Avis Budget has said the closure is part of a “broader transformation across our global operations, where we are taking targeted actions to simplify processes, enhance profitability”.
Zipcar’s most recent accounts said revenues had fallen as drivers took less frequent, shorter trips. “These changes reflect the ongoing impact of the cost-of-living crisis, which continues to suppress demand for discretionary spending,” it said.
The Capital's Specific Hurdles
Yet, several experts noted that London has particular issues that made it much harder for the company and its rivals to succeed.
- Inconsistent Rules: With numerous local councils, car-club operators face a patchwork of varying processes and costs that made it harder.
- New Costs: The closure coincides with electric cars start paying London’s congestion charge, adding unavoidable costs.
- Unequal Parking Fees: Locals in some boroughs pay as little as £63 for a annual electric car parking permit. A floating car club would pay over £1,100 annually, creating a major disincentive.
“We should literally be charged one-twentieth of a resident’s permit,” argued Robert Schopen of Co Wheels. “We’re taking cars off the street. We’re putting less polluting cars in their place.”
A European Example
Nations in Europe offer examples for London to follow. Germany introduced national car-sharing legislation in 2017, providing a nationwide framework for parking, support and exemptions. Now, the country has 5.4 shared cars per 10,000 people, while France has 2.1 and Belgium has 6.3. The UK lags behind at 0.7.
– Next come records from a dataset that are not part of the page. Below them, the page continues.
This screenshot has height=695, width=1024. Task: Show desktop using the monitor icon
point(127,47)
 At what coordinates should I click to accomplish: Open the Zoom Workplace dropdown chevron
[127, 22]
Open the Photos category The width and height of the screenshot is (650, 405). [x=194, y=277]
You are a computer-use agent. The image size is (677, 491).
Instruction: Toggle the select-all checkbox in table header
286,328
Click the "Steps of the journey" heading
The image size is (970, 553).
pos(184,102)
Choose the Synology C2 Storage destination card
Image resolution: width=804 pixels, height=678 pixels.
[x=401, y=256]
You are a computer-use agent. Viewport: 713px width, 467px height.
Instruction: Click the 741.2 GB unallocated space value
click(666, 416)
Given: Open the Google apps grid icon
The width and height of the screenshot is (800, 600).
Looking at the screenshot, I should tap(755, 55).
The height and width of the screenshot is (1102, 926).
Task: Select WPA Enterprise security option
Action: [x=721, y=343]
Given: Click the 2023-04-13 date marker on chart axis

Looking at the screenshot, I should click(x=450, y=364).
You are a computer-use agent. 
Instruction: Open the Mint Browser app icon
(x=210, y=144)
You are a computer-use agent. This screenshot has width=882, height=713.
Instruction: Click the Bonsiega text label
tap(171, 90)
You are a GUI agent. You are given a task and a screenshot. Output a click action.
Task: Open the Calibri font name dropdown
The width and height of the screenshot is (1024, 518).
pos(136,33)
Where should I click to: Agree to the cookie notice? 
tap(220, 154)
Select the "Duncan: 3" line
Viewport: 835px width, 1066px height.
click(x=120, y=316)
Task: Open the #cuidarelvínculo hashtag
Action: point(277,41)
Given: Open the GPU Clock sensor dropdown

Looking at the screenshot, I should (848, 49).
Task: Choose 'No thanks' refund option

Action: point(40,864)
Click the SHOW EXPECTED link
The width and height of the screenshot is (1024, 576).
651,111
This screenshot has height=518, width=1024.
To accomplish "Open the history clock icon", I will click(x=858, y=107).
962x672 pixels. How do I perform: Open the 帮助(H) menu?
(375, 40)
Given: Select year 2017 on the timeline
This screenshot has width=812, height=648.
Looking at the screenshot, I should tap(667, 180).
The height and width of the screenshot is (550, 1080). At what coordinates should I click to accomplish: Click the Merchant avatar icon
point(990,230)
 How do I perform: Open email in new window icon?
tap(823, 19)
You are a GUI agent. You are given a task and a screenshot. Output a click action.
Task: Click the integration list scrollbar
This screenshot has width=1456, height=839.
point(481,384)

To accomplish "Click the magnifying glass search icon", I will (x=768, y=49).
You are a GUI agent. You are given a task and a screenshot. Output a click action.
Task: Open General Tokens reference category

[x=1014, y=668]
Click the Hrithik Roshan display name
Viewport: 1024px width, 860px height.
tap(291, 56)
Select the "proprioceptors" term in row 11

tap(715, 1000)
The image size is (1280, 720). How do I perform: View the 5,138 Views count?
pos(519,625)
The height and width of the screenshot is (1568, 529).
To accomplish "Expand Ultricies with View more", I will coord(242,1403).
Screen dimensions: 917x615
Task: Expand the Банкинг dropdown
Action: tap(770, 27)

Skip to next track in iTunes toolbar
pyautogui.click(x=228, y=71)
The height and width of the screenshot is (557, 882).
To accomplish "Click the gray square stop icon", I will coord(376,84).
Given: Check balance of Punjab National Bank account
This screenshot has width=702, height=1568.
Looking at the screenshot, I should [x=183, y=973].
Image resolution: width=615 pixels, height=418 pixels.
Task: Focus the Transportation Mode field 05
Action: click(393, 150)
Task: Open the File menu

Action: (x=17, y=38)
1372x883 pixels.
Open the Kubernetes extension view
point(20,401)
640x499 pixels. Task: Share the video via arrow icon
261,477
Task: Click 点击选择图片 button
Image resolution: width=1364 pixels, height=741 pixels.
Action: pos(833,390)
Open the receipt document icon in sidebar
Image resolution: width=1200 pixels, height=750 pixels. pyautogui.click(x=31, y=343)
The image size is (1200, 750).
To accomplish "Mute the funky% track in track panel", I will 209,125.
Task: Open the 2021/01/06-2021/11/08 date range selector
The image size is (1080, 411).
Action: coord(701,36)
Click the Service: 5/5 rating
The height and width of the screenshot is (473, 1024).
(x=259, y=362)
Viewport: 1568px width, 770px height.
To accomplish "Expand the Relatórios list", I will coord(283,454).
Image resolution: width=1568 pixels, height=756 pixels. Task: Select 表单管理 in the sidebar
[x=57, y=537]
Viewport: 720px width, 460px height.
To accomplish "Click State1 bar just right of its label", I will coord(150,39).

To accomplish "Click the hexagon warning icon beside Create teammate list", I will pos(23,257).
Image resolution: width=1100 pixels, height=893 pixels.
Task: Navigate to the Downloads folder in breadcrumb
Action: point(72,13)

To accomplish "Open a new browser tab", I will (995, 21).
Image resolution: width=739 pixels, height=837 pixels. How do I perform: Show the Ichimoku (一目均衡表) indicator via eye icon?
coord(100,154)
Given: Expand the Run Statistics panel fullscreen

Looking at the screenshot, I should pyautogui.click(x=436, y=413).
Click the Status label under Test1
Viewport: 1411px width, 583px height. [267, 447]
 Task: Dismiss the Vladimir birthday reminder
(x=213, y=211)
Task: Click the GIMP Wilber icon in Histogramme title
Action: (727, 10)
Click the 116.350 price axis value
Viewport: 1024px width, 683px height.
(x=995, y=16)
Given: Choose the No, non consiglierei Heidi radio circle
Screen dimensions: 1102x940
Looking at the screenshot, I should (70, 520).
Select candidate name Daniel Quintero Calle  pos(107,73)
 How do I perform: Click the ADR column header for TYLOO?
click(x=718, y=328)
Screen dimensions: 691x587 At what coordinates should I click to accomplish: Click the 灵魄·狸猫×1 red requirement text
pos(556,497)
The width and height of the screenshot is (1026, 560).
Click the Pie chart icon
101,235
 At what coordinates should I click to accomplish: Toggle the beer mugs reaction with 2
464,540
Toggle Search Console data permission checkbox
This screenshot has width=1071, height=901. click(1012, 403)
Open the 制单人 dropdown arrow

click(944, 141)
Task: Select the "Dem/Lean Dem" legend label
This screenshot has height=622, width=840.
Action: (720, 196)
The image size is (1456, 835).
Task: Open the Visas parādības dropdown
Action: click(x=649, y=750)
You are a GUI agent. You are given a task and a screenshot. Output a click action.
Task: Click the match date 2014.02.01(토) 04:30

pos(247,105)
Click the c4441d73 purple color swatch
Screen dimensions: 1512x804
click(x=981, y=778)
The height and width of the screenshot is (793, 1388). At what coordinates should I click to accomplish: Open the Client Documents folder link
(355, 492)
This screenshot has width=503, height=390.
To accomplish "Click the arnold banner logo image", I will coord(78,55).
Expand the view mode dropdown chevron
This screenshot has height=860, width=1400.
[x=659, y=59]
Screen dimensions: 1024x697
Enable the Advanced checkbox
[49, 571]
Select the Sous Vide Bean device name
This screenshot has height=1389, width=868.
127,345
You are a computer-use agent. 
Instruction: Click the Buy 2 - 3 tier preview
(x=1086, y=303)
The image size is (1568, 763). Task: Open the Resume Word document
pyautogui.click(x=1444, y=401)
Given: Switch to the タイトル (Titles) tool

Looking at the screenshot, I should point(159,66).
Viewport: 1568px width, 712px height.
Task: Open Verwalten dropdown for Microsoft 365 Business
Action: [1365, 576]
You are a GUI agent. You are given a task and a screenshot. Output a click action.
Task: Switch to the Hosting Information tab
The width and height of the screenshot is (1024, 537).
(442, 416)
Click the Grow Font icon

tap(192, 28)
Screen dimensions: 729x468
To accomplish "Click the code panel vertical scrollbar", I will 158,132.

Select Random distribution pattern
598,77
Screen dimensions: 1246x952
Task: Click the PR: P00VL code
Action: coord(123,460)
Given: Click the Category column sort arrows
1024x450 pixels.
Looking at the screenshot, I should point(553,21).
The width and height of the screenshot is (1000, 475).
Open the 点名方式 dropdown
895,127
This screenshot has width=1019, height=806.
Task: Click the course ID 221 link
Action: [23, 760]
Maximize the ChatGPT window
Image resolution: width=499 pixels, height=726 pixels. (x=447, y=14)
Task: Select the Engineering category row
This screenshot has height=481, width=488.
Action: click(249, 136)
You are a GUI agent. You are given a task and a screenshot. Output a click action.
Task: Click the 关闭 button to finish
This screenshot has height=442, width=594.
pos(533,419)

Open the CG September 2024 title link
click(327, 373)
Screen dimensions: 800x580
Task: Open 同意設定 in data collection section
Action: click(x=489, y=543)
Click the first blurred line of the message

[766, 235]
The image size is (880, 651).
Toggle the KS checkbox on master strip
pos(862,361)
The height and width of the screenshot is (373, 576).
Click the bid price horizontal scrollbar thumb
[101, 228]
“The evidence shows is that car sharing around the world, particularly on the continent, is growing,” commented Bharath Devanathan of Invers.
Devanathan said authorities should start to treat car sharing as a form of public transport, and link it with train and bus stations. He added that one unnamed client was already seriously considering entering the London market: “There will be fill this gap.”
What Comes Next?
Other players can be split into two camps:
- Company-Owned Fleets: Which own or lease their own cars. Examples Denmark’s GreenMobility, France’s Free2Move, and Germany’s Miles Mobility.
- Peer-to-Peer Services: Which allow users to hire out their own vehicles via an app – similar to Airbnb for cars. Examples Britain’s Hiyacar and the US’s Getaround and Turo.
Turo, a US-headquartered peer-to-peer platform, is assessing the UK gap. Rory Brimmer, its UK head, said there was a “significant chance” to win more users. “A space exists that is going to need to be filled, because London still needs to move,” Brimmer said.
Yet, it could take some time for other players to establish themselves. In the meantime, more people may choose to buy cars, and many across London will be left without access.
For the volunteers in Rotherhithe, the coming weeks will be a scramble to find a way. The logistical challenge caused by Zipcar’s exit highlights the wider implications of its departure on vital services and the future of car-sharing in the UK.